# 90w led on reef 15g tank?



## alanhk66 (Apr 18, 2009)

*90W led light on reef tank*

any comment about this 90w led light (blue and white) on 15g reef tank?

http://www.ledgrowlight-hydro.com/h...wing-coral-water-plants-rectangular_p176.html

is this too much to keep hard coral on reef tank?


----------



## ameekplec. (May 1, 2008)

Might be too little.
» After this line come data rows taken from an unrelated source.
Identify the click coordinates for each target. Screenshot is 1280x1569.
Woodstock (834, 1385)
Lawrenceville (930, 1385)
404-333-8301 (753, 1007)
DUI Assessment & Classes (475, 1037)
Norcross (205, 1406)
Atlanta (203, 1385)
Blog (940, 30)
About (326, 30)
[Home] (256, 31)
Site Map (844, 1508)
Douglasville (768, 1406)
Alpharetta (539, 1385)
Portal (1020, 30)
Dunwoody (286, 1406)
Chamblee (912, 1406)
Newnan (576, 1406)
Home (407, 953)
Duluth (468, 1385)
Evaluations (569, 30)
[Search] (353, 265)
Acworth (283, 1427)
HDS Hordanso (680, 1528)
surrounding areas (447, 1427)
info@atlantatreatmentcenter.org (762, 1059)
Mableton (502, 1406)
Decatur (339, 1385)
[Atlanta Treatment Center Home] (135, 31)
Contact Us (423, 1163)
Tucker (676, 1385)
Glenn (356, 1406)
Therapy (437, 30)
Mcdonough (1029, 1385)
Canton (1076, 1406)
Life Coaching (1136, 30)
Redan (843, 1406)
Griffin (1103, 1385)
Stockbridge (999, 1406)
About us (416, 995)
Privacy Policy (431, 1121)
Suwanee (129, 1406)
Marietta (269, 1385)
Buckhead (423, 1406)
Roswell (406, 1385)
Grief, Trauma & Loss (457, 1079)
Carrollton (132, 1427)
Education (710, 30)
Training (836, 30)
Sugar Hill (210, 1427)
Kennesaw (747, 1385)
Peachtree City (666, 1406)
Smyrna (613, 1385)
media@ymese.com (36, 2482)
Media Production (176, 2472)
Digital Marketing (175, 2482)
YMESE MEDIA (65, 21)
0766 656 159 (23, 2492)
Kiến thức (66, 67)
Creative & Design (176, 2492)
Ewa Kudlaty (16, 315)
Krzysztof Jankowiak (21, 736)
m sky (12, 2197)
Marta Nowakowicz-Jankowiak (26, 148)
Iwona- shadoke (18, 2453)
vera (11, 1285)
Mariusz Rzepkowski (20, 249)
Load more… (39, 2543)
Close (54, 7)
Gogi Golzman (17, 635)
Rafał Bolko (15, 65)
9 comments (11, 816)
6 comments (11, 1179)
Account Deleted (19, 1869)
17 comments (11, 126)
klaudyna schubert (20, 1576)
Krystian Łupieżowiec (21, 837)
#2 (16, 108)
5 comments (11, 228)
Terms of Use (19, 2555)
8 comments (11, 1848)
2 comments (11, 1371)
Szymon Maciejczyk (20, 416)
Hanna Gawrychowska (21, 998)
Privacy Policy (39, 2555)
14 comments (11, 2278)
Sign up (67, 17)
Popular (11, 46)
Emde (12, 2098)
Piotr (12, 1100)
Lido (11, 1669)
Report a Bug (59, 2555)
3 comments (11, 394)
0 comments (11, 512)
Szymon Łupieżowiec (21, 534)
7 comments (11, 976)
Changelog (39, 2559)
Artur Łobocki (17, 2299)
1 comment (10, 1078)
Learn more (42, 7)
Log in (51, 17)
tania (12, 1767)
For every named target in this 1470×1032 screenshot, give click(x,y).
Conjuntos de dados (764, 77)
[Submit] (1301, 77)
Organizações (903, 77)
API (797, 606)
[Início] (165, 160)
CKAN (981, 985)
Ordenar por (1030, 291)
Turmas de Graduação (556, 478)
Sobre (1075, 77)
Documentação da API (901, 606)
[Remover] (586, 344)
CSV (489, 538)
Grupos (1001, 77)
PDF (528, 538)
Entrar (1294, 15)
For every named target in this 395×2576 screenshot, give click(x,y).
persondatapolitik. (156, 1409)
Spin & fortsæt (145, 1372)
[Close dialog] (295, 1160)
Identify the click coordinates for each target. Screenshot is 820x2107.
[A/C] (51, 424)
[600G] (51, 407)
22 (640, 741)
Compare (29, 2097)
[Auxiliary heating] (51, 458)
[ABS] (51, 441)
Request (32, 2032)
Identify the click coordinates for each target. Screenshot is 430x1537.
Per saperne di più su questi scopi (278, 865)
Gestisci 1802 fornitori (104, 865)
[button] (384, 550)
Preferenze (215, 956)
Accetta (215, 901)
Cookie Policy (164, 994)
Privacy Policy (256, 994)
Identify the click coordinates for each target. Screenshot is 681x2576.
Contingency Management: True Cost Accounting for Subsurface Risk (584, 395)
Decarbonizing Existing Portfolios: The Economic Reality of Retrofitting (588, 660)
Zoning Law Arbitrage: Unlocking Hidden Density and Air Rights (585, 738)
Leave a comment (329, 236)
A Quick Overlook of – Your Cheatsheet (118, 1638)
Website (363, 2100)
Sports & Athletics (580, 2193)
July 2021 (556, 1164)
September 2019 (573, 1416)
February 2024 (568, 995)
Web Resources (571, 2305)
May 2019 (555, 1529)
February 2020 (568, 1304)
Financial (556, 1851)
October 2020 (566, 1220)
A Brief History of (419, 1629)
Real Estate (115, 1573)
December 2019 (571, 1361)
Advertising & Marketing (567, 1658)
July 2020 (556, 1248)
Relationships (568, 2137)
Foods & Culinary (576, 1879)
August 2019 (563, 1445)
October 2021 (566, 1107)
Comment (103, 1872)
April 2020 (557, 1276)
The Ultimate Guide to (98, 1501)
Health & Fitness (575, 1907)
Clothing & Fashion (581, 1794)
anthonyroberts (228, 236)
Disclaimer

I recall a friend of mine trying this over a frag tank and only having mild success with some lower light SPS corals.


----------



## alanhk66 (Apr 18, 2009)

does it matter on what size of the tank? maybe depending on how deep of the tank??
ex. 
90w led on 15g tank
90w led on 40g tank
if both are keeping SPS coral



ameekplec. said:


> Might be too little. I recall a friend of mine trying this over a frag tank and only having mild success with some lower light SPS corals.


----------



## alanhk66 (Apr 18, 2009)

http://www.gtaaquaria.com/forum/showthread.php?t=42807

any comment about this 90w led on 15g reef tank?

http://www.ledgrowlight-hydro.com/h...wing-coral-water-plants-rectangular_p176.html


----------



## ameekplec. (May 1, 2008)

Merged your thread. 15g is probably too bis - my buddy had this light about 8" above a frag rack (5" of water or so) and it wasn't quite enough for pretty low light SPS corals.


----------